== GOAL OF THE EXERCISE ==
The answer is to be an exact copy of the lines below running from the line with "This screenshot has height=785, width=1137." down to the line with "Given: Click the refresh", both ends included, and nothing more.
AVAILABLE RECORDS Start Marker
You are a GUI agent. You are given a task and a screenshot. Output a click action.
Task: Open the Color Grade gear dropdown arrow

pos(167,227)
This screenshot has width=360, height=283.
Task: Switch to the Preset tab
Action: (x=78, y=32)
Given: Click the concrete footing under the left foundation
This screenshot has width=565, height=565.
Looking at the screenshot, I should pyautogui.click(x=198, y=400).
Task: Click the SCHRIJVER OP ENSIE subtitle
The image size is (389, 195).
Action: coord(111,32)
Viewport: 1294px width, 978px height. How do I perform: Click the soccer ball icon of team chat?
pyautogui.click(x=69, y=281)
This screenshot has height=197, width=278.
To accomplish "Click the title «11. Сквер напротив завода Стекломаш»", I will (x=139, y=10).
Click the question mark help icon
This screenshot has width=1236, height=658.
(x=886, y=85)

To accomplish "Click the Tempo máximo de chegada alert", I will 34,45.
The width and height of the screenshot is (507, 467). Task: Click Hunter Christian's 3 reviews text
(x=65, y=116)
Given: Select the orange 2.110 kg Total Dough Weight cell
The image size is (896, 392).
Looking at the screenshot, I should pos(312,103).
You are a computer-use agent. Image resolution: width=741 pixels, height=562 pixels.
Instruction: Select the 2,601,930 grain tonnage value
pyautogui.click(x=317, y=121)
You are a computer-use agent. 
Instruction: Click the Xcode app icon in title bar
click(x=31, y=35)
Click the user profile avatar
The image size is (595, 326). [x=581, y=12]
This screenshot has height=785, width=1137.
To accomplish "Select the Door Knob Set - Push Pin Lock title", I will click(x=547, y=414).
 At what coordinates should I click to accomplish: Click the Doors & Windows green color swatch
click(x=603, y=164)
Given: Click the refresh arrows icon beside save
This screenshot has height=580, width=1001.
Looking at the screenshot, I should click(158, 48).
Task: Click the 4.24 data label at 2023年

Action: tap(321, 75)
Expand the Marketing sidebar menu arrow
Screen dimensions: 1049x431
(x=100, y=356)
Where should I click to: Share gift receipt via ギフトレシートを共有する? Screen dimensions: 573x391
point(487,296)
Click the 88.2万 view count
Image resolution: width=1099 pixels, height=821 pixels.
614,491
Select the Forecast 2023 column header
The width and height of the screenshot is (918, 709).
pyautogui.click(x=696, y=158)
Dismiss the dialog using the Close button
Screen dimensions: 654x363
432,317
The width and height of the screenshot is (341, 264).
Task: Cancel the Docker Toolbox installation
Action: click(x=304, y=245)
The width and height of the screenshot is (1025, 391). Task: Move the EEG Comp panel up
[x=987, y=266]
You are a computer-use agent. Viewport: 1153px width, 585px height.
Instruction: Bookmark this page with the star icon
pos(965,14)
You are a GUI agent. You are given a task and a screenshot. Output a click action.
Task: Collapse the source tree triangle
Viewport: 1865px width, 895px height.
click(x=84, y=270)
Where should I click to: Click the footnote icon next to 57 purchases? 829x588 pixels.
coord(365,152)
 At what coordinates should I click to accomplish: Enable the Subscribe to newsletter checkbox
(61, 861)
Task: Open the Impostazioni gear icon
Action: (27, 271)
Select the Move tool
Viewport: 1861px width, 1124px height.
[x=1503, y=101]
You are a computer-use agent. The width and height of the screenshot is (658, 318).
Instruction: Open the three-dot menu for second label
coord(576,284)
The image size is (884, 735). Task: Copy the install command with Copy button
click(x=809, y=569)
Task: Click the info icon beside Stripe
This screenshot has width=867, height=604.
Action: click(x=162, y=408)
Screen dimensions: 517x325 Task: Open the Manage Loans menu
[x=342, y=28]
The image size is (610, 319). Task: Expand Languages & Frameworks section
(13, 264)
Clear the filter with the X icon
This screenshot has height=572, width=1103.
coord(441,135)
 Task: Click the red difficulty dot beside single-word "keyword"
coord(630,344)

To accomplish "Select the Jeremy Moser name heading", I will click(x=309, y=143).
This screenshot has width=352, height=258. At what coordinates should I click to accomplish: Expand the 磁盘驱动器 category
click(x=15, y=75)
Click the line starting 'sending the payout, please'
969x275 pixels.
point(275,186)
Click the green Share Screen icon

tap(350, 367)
AVAILABLE RECORDS End Marker
== FINAL ANSWER ==
This screenshot has height=785, width=1137.
To accomplish "Select the Door Knob Set - Push Pin Lock title", I will click(x=547, y=414).
 At what coordinates should I click to accomplish: Click the Doors & Windows green color swatch
click(x=603, y=164)
Given: Click the refresh arrows icon beside save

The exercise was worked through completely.